Das Interesse für ihre Vorfahren erwachte bei Andrea Levy, die als Kind jamaikanischer Einwanderer in London geboren wurde, erst mit dem Schreiben. Mitte 30 wagte sie sich an ihren ersten Roman und tauchte ab in die Welt ihrer Ahnen, von denen einige als Sklaven auf Zuckerrohrplantagen in Jamaika gearbeitet hatten. Das Aufeinanderprallen der englischen und der jamaikanischen Kultur ist ein Thema, das sie in all ihren Romanen aus unterschiedlicher Perspektive beschäftigt. Inzwischen ist sie in England zur Bestsellerautorin geworden. Ihr fünfter Roman «Das lange Lied eines Lebens» etwa war 2010 für den Man Booker Prize nominiert. Nun liegt ihr Werk auf Deutsch vor und liefert einen Einblick in ein düsteres Kapitel der Geschichte. Levy hat bei der Recherche ihr Ursprungsland Jamaika besucht und sich in die Geschichte der 300-jährigen Sklaverei vertieft. Dabei ist ihr eins aufgefallen: Die Sklaven selbst bekommen in der Geschichtsschreibung keine Stimme. Es galt, zwischen den Zeilen der Zeitzeugnisse von Weissen zu lesen.

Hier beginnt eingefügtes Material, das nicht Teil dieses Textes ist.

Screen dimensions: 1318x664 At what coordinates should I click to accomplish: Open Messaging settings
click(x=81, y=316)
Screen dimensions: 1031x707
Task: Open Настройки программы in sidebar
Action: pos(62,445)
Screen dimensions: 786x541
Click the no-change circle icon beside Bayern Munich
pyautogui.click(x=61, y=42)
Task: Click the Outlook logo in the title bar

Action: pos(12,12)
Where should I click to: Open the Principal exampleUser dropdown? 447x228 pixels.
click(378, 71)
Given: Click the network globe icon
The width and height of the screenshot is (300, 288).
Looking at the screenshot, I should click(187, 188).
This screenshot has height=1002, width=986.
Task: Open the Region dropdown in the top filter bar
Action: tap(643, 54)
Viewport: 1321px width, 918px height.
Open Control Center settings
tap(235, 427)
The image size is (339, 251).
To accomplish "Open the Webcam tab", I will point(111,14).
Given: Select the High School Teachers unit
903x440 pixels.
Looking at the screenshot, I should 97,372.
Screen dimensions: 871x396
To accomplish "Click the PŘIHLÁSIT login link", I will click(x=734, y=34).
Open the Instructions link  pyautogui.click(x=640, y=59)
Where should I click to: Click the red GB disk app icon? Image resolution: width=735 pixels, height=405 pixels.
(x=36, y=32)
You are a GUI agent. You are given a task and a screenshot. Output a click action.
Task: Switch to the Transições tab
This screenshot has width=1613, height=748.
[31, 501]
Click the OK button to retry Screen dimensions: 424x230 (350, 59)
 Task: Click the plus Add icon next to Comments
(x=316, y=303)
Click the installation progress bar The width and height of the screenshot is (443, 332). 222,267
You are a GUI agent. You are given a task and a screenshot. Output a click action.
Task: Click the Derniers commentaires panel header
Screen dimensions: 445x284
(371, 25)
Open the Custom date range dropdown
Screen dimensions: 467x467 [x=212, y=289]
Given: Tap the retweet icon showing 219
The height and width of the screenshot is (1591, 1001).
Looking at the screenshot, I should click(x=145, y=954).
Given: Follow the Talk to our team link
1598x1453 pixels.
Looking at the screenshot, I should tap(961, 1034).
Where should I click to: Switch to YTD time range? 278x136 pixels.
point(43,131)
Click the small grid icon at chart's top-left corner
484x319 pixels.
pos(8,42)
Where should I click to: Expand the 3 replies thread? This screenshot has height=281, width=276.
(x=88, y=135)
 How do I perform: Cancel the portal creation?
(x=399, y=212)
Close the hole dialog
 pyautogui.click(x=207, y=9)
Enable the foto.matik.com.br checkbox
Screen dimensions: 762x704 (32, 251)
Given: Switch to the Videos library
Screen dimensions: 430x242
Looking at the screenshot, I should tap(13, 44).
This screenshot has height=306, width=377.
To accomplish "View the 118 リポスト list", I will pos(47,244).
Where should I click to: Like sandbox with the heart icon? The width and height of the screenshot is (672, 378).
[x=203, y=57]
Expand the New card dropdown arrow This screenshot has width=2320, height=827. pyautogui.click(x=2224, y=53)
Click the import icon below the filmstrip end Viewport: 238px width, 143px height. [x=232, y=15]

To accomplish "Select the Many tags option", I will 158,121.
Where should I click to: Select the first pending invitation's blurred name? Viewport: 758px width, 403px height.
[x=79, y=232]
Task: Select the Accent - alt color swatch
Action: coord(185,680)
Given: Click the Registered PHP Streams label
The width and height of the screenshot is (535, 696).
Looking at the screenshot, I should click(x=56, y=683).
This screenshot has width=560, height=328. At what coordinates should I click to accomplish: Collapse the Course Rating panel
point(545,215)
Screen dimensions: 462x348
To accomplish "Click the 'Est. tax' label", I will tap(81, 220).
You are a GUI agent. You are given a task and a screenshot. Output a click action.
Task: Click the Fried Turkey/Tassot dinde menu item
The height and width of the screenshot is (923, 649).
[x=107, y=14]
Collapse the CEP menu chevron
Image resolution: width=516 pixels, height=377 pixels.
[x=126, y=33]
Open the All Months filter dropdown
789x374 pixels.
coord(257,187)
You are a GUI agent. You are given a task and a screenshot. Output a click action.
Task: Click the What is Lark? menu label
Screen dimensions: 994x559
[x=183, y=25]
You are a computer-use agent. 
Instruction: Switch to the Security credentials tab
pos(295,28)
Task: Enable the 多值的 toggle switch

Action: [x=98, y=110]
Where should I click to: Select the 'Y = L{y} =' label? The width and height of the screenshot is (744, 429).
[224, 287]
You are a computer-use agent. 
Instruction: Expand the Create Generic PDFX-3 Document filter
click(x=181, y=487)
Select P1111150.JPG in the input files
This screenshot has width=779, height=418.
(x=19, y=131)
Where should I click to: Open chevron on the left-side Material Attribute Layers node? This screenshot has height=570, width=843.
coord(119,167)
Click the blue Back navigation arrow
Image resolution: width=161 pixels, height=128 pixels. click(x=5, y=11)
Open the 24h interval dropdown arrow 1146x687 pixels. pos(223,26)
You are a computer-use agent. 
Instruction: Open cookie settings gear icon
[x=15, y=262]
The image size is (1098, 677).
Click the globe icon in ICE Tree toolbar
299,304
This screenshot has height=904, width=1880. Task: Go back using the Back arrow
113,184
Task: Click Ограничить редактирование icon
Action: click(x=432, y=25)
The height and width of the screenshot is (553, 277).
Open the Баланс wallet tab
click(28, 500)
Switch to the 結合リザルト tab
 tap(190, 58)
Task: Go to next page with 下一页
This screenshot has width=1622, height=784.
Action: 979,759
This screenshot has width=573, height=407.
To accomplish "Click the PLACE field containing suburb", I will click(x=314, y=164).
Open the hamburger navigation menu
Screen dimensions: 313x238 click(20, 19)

Trotz schwerer Thematik ist Levys Roman, der in die letzten Jahre der Sklaverei Anfang 19. Jahrhundert bis zum Baptistenaufstand und seinen Folgen zurückblendet, nicht frei von Witz und gar Übermut. Ihre Hauptfigur July berichtet als alte Frau rückblickend von ihrem Leben als Haussklavin auf der Zuckerplantage Amity. Dabei spricht sie die Leser oft direkt an und lässt diese hautnah an der Kunst des Überlebens unter widrigen Umständen teilhaben. Die Geschichte schreibt sie für ihren Sohn, den sie als Baby vor der Türe des Baptistenpfarrers aussetzen musste. In ihrem Bericht nimmt sie es nicht immer so genau mit der Wahrheit, besonders schmerzhafte Erinnerungen verschweigt sie oder stellt sie geschönt dar, um dann im Dialog mit ihrem Sohn und den Lesern doch ein vollständiges Bild zu entwerfen. Die Sprache ist bewusst einfach gehalten, um die Authentizität beizubehalten. Der Autorin gelingt es dabei, den erniedrigenden Umgang der weissen Kolonialisten mit den schwarzen Sklaven ebenso darzustellen wie die kleinen Freiheiten, die sich die Sklaven nahmen und mit denen sie sich widersetzen konnten, um ihre Würde zu behalten.
[Buch]
Andrea Levy
Das lange Lied eines Lebens
368 Seiten
Aus dem Englischen von
Hans-Christian Oeser
(DVA 2011).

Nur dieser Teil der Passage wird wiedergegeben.